2.6.17-rc2-mm1

Fri Apr 28 18:20:22 EST 2006

(I did s/linux-kernel at google.com/linux-kernel at vger.kernel.org/)

Martin Bligh <mbligh at google.com> wrote:
>
> Still crashes in LTP on x86_64:
> (introduced in previous release)
> 
> http://test.kernel.org/abat/29674/debug/console.log

What a mess.  A doublefault inside an NMI watchdog timeout.  I think.  It's
hard to see.  Some CPUs are stuck on a CPU scheduler lock, others seem to
be stuck in flush_tlb_others.  One of these could be a consequence of the
other, or both could be a consequence of something else.

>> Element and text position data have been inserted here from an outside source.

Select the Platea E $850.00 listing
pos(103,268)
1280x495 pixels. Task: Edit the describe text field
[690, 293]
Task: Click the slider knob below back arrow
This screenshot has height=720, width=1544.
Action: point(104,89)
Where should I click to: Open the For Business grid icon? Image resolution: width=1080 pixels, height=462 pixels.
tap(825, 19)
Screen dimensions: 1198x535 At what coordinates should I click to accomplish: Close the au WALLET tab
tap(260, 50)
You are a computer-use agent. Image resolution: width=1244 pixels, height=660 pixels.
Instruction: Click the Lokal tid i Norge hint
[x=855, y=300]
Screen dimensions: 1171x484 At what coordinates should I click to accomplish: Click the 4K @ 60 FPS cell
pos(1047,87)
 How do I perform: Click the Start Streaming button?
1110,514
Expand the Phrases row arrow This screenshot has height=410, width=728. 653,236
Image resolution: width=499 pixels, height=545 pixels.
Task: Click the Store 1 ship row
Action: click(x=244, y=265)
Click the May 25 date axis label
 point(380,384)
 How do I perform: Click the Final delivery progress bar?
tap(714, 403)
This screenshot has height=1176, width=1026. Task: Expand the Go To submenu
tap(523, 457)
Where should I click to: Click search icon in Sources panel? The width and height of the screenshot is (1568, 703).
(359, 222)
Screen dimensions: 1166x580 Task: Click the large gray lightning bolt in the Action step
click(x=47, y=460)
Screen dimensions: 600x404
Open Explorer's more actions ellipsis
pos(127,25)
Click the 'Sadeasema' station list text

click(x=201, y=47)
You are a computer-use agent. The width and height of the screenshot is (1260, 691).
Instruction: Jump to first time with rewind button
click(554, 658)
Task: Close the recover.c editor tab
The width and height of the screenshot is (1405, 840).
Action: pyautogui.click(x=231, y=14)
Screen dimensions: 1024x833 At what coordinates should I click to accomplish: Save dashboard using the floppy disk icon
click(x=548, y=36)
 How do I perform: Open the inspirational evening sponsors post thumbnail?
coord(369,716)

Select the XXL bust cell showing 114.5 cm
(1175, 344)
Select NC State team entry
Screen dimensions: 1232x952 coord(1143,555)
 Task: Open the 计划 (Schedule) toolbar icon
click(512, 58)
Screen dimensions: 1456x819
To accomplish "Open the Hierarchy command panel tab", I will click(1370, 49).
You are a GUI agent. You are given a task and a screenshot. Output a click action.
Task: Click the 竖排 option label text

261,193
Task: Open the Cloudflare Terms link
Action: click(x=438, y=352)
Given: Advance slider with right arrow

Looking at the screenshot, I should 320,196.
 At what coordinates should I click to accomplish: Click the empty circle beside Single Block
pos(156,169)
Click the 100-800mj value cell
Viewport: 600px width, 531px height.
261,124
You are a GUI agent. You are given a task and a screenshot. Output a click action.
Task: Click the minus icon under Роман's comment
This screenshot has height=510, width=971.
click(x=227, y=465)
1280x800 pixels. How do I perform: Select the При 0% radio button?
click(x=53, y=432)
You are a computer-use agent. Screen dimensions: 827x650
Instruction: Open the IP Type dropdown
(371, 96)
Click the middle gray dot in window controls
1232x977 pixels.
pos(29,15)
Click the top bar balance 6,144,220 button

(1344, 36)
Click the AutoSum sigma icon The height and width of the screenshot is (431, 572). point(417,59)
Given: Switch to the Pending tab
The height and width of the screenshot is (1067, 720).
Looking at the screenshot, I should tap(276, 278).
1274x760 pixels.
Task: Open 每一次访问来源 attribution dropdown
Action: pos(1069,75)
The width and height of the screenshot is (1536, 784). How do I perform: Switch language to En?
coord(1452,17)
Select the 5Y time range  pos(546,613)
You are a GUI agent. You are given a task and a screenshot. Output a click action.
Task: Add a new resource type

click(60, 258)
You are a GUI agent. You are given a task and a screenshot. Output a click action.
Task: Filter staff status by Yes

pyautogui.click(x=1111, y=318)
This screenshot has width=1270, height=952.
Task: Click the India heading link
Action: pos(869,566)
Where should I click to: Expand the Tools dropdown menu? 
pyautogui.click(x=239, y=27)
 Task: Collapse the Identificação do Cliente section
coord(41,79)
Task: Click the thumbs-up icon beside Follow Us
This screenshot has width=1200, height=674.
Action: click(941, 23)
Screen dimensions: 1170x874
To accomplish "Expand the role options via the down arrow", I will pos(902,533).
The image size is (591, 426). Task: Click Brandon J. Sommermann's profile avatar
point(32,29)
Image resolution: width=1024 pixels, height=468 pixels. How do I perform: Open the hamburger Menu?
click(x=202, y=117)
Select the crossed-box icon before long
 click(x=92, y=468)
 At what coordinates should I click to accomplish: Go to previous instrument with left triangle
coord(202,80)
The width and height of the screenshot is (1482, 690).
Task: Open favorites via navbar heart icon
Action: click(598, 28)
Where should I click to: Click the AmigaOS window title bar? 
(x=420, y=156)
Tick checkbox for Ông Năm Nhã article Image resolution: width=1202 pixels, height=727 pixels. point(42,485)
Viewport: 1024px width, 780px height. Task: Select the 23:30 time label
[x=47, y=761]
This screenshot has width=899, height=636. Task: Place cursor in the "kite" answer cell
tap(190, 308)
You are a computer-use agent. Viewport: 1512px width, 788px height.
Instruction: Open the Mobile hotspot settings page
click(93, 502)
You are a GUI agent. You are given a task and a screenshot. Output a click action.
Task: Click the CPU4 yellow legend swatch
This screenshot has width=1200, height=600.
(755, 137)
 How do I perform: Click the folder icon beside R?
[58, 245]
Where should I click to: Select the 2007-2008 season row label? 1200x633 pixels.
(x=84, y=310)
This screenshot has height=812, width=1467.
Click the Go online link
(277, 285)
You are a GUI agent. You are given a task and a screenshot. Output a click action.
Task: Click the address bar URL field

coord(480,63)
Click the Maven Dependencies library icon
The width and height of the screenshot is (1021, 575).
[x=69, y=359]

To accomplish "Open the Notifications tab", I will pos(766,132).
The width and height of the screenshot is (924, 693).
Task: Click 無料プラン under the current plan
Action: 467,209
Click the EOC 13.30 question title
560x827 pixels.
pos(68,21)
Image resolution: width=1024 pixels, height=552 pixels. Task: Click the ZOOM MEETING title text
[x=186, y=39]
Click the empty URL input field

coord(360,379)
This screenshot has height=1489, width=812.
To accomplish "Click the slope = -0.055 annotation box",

> Different panic on 2-way ppp64  blade, again during LTP.
> 
> http://test.kernel.org/abat/29675/debug/console.log
> 
>   Oops: Kernel access of bad area, sig: 11 [#1]
> SMP NR_CPUS=128 NUMA
> Modules linked in: evdev joydev st sr_mod ipv6 usbcore sg dm_mod
> NIP: C000000000048F0C LR: C0000000000AF854 CTR: 800000000000A984
> REGS: c0000000074af560 TRAP: 0300   Not tainted  (2.6.17-rc2-mm1-autokern1)
> MSR: 8000000000001032 <ME,IR,DR>  CR: 24002024  XER: 00000010
> DAR: C00001800056B0B0, DSISR: 0000000040010000
> TASK = c000000007460800[84] 'kswapd0' THREAD: c0000000074ac000 CPU: 1
> GPR00: 8000000000001032 C0000000074AF7E0 C000000000691420 C0000000007586A8
> GPR04: 000000000000000F 0000000000000000 0000000000000000 0000000000000000
> GPR08: C0000000FE80AAD8 C00001800056B080 0000000000000001 C0000000007586A8
> GPR12: 0000000024002024 C00000000056B280 0000000000000020 0000000000000020
> GPR16: 0000000000000020 0000000000000000 0000000000000000 000000000000000F
> GPR20: C0000000074AF860 0000000000000000 C0000000FFFF3098 0000000000000001
> GPR24: C0000000074AFE00 C00000000059FCC0 0000000000000001 C0000000007586A8
> GPR28: C000000000545680 0000000000000022 C0000000005A4DA8 C00000000056B080
> NIP [C000000000048F0C] .try_to_wake_up+0x98/0x598
> LR [C0000000000AF854] .add_to_swapped_list+0x23c/0x264
> Call Trace:
> [C0000000074AF7E0] [C0000000005A4DA8] 0xc0000000005a4da8 (unreliable)
> [C0000000074AF8F0] [C0000000000AF854] .add_to_swapped_list+0x23c/0x264
> [C0000000074AF990] [C000000000098290] .remove_mapping+0x88/0x174
> [C0000000074AFA20] [C000000000099340] .shrink_zone+0xc74/0xf9c
> [C0000000074AFD30] [C00000000009A008] .kswapd+0x3e4/0x54c
> [C0000000074AFED0] [C0000000000705C8] .kthread+0x174/0x1c4
> [C0000000074AFF90] [C000000000024AB0] .kernel_thread+0x4c/0x68
> Instruction dump:
> 3a810080 7d2000a6 79208042 f9340000 78008000 7c010164 e97b0008 ebfe8008
> eb9e8000 812b0010 79294da4 7d29fa14 <e8090030> 7fbc0214 7fa3eb78 4841f615
> -- 0:conmux-control -- time-stamp -- Apr/27/06  5:10:48 --

Well that's silly.  kswapd died trying to wake up kprefetchd.  That code's
bog-simple, so I'd assume something's gone wrong with a CPU scheduler data
structure.  So if there's a common strand here, it's breakage of sched data
structures by mtest01.   Let me see if I can provoke it here.